Azure Kubernetes Service (AKS) offers server-less Kubernetes, an integrated continuous integration and continuous delivery (CI/CD) experience and enterprise-grade security and governance. Azure Kubernetes Service (AKS) simplifies deploying a managed Kubernetes cluster in Azure by offloading the operational overhead to Azure. As a hosted Kubernetes service, Azure handles critical tasks, like health monitoring and maintenance.
Since Kubernetes masters are managed by Azure, you only manage and maintain the agent nodes.
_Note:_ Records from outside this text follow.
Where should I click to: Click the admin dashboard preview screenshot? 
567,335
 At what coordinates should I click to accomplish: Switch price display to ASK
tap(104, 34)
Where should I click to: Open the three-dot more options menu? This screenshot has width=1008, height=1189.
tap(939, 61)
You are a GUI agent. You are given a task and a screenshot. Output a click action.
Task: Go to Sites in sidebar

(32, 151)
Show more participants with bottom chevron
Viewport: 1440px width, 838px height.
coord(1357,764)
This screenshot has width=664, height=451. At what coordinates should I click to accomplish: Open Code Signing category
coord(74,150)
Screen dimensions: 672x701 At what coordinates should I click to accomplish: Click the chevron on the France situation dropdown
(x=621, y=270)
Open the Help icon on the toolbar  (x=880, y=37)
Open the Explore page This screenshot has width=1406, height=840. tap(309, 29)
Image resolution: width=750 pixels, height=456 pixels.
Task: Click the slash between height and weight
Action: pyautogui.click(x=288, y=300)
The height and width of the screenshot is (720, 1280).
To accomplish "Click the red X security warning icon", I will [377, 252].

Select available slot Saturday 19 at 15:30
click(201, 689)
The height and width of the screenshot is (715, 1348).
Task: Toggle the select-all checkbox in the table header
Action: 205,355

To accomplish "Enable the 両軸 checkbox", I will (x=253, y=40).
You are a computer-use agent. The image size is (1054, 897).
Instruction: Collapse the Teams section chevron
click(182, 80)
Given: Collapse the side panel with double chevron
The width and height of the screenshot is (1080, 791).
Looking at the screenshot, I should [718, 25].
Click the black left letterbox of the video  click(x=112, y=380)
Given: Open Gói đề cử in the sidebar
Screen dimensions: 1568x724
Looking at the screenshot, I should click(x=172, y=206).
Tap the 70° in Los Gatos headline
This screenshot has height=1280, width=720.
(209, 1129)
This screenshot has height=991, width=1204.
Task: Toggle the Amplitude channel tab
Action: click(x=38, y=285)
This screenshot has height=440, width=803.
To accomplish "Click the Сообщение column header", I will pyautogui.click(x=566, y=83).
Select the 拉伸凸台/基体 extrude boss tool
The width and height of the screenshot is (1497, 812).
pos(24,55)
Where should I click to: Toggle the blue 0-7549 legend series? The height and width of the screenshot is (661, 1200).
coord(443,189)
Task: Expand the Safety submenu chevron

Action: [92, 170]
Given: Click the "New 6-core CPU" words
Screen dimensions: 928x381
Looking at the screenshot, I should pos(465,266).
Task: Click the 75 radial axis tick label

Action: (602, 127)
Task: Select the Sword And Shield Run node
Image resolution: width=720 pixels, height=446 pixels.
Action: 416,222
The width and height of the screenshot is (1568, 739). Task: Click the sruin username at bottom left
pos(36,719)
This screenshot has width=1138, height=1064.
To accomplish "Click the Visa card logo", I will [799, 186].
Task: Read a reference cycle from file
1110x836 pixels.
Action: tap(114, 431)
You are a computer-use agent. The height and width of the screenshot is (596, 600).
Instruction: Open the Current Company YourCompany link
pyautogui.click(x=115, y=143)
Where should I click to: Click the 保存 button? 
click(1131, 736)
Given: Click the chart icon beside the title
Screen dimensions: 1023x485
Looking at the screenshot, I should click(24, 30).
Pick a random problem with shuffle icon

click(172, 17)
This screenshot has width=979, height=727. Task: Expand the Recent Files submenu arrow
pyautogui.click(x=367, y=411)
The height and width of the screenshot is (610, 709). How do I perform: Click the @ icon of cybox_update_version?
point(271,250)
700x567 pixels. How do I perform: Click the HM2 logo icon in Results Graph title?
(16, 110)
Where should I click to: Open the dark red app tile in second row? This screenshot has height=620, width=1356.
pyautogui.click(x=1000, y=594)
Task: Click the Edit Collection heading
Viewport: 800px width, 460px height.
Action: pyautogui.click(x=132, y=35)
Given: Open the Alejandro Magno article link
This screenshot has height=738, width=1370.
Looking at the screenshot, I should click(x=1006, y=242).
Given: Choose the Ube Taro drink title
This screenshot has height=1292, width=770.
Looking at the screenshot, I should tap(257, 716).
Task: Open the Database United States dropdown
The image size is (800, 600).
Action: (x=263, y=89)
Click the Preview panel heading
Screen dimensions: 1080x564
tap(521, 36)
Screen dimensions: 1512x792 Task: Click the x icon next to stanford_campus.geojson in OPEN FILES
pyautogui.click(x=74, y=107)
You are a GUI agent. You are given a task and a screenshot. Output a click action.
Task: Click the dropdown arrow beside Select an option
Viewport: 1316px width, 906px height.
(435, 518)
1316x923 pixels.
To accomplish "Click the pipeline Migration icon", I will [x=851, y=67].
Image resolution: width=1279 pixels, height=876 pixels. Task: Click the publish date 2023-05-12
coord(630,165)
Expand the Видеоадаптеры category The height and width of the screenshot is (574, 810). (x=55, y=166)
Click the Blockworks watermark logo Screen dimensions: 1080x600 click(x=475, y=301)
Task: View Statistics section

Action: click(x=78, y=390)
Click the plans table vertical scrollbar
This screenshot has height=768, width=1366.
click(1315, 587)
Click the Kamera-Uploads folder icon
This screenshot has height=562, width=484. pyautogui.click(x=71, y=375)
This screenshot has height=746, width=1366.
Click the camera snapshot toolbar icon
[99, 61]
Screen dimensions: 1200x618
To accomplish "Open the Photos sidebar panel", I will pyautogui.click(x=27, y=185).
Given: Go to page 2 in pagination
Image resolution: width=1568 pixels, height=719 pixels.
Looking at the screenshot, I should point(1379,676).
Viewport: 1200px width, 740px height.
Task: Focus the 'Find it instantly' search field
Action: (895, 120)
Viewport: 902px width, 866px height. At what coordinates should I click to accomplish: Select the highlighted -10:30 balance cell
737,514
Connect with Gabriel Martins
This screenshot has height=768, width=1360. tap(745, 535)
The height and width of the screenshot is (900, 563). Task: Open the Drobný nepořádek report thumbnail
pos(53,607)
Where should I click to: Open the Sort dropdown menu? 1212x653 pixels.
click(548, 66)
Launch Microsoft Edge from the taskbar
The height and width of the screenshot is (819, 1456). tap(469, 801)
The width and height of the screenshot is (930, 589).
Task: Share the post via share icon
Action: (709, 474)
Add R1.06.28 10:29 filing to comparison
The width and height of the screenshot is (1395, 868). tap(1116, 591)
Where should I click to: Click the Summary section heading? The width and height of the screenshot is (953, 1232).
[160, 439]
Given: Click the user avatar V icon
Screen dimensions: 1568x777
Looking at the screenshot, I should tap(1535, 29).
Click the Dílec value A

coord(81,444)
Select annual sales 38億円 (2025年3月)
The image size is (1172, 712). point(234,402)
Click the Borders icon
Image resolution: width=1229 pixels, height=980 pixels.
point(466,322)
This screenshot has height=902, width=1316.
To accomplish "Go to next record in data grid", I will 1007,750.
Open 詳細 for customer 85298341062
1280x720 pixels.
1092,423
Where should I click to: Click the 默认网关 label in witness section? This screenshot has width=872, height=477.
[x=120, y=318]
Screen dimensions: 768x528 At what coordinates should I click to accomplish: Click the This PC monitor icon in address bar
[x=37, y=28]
Thus, AKS is free; you only pay for the agent nodes within your clusters, not for the masters. It allows you to rapidly build, deliver and scale applications. Applications Manager's Azure Kubernetes Service monitoring tool provides visibility into the health, performance, and behavior of Kubernetes clusters, enabling administrators to ensure the reliability and efficiency of containerized applications running on AKS.
To learn how to create a new Microsoft Azure Kubernetes Service monitor click here.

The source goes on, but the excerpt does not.